As technology advances, software companies rise to the challenge of providing ever more useful (and often not so useful) software to improve our lives. Since 2007 I have been exploiting one software platform more than I thought I would. Finding it especially good at collaboration with, and aiding in the management, of geographically dispersed project and programme teams.
The software is Microsoft Lync (formerly Microsoft Office Communicator). Basically it is an instant messaging client used with Microsoft Lync Server (or Lync Online available with Microsoft Office 365). So it allows users to participate in instant messaging conversations with each other. The same way Windows Live Messenger does. It enables you to see if other users are online and therefore make informed choices about when and how to contact them as they are able to set their status to several states (plus interact with Outlook calendar settings) and it also allows group conversations (by inviting other users to join a chat session). I can here you say that Windows Live Messenger does some of this, very true.

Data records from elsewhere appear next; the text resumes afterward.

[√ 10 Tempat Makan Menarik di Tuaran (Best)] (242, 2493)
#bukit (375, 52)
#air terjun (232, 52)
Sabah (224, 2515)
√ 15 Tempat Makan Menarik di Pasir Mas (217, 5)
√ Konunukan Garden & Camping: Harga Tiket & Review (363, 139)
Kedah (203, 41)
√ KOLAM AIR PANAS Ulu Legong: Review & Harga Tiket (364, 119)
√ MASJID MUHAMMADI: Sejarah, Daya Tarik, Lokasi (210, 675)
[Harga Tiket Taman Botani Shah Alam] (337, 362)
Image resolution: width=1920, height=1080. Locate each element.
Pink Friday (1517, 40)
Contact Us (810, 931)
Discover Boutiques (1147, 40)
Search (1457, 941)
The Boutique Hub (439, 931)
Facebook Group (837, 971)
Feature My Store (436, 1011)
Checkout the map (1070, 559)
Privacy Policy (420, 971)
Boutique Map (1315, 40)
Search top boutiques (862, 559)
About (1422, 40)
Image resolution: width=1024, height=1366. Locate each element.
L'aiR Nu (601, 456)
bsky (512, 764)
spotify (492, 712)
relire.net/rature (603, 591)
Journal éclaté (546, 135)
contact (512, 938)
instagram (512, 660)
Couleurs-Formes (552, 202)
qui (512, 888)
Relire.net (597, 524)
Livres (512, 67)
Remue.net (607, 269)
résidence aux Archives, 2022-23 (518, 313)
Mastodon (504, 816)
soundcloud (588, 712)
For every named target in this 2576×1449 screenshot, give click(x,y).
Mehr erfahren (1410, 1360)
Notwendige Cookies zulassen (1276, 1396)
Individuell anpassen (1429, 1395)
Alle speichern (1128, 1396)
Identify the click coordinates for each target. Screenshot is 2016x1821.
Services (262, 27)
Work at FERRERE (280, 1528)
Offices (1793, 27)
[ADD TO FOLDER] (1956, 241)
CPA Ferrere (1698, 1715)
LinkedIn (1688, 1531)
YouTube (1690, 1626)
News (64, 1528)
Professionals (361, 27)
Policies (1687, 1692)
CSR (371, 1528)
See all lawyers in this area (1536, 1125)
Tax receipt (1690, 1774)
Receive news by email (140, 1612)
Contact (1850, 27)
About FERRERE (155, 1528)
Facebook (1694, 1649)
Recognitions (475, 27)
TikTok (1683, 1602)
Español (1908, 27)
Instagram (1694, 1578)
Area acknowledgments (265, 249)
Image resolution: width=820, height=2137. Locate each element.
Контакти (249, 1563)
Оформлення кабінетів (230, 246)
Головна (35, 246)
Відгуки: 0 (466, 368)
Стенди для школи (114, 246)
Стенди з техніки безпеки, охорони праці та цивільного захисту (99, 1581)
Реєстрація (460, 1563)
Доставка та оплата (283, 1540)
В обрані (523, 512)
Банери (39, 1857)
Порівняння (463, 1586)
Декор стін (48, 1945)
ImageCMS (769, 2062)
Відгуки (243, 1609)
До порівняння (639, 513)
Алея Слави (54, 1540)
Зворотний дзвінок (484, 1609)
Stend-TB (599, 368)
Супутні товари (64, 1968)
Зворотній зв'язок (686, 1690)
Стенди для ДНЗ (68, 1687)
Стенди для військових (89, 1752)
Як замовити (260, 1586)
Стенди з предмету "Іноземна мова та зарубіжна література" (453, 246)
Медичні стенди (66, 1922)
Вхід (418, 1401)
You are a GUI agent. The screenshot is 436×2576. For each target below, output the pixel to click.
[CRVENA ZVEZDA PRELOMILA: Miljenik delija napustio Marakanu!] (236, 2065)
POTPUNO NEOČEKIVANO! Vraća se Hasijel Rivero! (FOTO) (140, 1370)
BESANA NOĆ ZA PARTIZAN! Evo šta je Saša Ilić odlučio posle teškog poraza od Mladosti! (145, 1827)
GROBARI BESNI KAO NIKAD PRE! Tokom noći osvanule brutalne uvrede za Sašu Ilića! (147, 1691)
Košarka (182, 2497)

Unlike Windows Live Messenger, Lync enables extensive and easy collaboration between users. These real-time multi-client collaborative software capabilities allow teams of people to view and work simultaneously on the same documents and communications sessions. This can be as simple as instantly transferring files to other colleagues, a superb mechanism when one is in the midst of a conference call with your team (better than relying on email, especially these days when Outlook PST files appear to frequently reach the size limit imposed by IT departments).
Lync allows collaboration through whiteboard documents (ideally Microsoft Office documents). This is where the participants have great freedom to share text, drawing and graphical annotations. The presenter has the ability to allow the level of participant involvement in the whiteboarding session.
I particularly find the Microsoft PowerPoint document collaboration very powerful for geographically dispersed project and programme teams. The participants can view and control presentations, as well as allowing participants to add text, drawing and graphical annotations. Microsoft Project has proved useful too, especially when running through lengthy plans over a conference call, if only to keep everyone on the same task line.
An interesting touch is the use of polling lists. Presenters organize polls and participants can vote and see results. Ideal for getting consensus on a sticky issue!